Several drafts in, and I’m again at a pivotal point in my story – the Turning Point. It’s where Emma, my main character, finds a clue that propels her to the end of the story. I struggled with it for days, trying to help her discover it in a way that is appropriate for her, and believable to the reader.
As I wrestled with this segment, I heaped large quantities of guilt upon myself for not being able to come up with a solution quicker, for taking a break one evening and watching mindless TV, and ignoring my office for one full day. But, I was mulling in my absence, and with a combination of research and time away from the computer, I figured it out. Problem solved.
The clue is on a brick – one of thousands on the underside of a bridge. How could Emma possibly find THE one? I went back to basics. I researched types of bricks manufactured in the early 1900s, along with the names of companies and their owners. I have a tangible example on my patio, a Purington Paver, from Duluth. It’s a dark reddish-brown, and the raised lettering covers the top surface of every brick that ended up as the sidewalk and small patio of my childhood home.

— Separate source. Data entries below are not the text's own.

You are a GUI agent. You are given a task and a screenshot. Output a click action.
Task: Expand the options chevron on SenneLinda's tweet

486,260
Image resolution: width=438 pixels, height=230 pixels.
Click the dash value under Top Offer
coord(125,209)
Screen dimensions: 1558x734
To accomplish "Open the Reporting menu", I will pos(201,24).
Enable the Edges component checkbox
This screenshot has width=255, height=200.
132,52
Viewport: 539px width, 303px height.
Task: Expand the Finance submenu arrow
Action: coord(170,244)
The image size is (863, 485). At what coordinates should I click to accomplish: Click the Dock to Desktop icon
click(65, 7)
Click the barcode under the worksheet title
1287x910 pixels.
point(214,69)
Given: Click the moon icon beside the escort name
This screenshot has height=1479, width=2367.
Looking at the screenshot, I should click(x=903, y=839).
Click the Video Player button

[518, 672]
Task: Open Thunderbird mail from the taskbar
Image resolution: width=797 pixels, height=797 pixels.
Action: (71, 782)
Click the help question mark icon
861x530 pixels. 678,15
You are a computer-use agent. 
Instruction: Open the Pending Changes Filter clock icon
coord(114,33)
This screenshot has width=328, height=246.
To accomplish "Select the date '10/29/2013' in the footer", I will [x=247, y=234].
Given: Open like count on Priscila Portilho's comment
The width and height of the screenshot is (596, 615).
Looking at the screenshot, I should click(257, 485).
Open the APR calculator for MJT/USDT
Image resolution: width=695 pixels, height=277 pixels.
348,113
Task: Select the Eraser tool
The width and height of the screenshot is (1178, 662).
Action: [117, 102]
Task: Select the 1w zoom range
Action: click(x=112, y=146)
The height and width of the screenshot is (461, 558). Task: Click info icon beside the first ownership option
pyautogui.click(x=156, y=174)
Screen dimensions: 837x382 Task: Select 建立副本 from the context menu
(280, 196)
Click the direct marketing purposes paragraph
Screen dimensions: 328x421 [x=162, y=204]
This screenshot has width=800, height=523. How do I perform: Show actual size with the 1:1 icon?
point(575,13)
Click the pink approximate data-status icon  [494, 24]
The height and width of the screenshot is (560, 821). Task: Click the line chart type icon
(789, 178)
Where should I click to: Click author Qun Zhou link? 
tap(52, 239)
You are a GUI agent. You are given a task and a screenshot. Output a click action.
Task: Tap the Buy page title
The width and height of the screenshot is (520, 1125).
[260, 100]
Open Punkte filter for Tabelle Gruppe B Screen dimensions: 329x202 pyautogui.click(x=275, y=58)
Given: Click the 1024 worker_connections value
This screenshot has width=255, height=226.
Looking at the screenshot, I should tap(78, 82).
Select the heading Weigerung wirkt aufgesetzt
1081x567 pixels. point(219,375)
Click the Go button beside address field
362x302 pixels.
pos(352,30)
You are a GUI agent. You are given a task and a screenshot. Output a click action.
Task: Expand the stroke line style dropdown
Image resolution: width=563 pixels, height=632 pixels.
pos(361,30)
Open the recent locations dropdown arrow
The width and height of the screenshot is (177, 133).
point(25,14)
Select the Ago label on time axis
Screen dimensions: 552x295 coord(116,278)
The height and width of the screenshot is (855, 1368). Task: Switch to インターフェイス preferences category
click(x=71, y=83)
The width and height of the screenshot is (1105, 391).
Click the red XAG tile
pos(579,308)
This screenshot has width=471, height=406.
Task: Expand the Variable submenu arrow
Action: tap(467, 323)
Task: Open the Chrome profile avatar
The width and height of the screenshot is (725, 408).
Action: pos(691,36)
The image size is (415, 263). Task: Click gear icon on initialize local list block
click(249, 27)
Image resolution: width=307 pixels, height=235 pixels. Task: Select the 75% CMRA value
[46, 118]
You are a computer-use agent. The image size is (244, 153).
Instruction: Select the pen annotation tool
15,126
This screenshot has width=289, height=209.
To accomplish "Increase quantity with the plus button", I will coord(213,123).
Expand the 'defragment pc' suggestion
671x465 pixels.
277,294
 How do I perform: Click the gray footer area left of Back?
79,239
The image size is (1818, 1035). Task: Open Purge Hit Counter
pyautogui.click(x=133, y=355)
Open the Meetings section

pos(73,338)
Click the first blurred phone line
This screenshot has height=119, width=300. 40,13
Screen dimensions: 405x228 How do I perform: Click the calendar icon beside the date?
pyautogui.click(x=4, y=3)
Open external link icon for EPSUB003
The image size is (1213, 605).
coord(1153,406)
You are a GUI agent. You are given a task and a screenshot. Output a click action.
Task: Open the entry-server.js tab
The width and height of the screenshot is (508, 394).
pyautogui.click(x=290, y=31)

I leaned against a brick wall at work when I arrived early for a meeting and pretended I was Emma, leaning against the wall under the bridge. I felt the surface with my hands, and ran them along the wall, pretending to find the one with the clue (thank goodness no one saw me). “This will work,” I told myself.
Eager to put my theory to the test, I wrote the rest of the scene that evening. It worked. It’s believable, and it fits Emma’s character – it’s something she’d do.
If I hadn’t shut down my computer and given another part of me the freedom to explore, my fingers to touch, and my brain time to bring it all into focus, I would never have been able to solve the problem of the clue under the bridge.